> **Text segment**:
□ □ □ □ □ □ □

= Neighborhood planning unit =

The neighborhood planning unit (NPU) is a community-scale governmental structure used in the City of Atlanta, Georgia.

==History==
The system was established in 1974 by Atlanta's first black mayor, Maynard Holbrook Jackson. His aim was to ensure that citizens, particularly those who had been historically disenfranchised, would be in a position to comment on the structure of their communities, and to ensure that the citizens would not have this ability stripped of them by politicians who found an involved and engaged public inconvenient. Mayor Jackson had the NPU system placed within the City Charter, which can only be changed by the Georgia Legislature. That same section of the Charter also contains the Office of the Mayor as well as the Atlanta City Council.

==Structure and operations==
There are 25 NPUs, lettered from A to Z, except U. Each NPU represents the citizens in a specified geographic area. Each NPU meets once a month to review applications for rezoning properties, varying existing zoning ordinances for certain properties, applications for liquor licenses, applications for festivals and parades, any changes to fees charged by the City, any changes to the City's Comprehensive Development Plan, and any amendments to the City's Zoning Ordinances. Once an NPU has voted on an item, that vote is then submitted to the relevant body which makes the ultimate determination with regard to that issue as the official view of the community on a topic.

NPUs operate according to a varied set of guidelines. Each NPU is permitted to create its own bylaws and the only requirement is that once a year the bylaws are voted on and every resident and business owner is permitted to vote on those bylaws. Some NPUs permit anyone to vote while other NPUs operate in a representative governmental fashion with only elected representatives voting on the issues at hand. Given the variances of demography within the City of Atlanta, the idea that a one-size fits all system of community governance would successfully reflect each community's view is unrealistic. Therefore, NPUs are permitted to operate as the citizens see fit.

□ □ □ □ □ □ □

From the neighborhood planning unit article, reproduce word for word everything from "NPUs operate according" down to "citizens see fit.".

> **Supplied information**:
□ □ □ □ □ □ □

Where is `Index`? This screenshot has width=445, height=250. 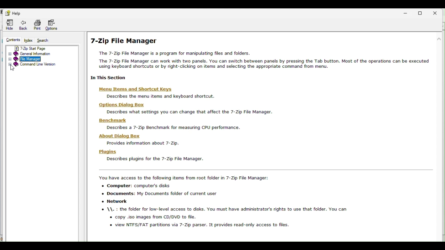 Index is located at coordinates (28, 41).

□ □ □ □ □ □ □

> **Finished exercise**:
NPUs operate according to a varied set of guidelines. Each NPU is permitted to create its own bylaws and the only requirement is that once a year the bylaws are voted on and every resident and business owner is permitted to vote on those bylaws. Some NPUs permit anyone to vote while other NPUs operate in a representative governmental fashion with only elected representatives voting on the issues at hand. Given the variances of demography within the City of Atlanta, the idea that a one-size fits all system of community governance would successfully reflect each community's view is unrealistic. Therefore, NPUs are permitted to operate as the citizens see fit.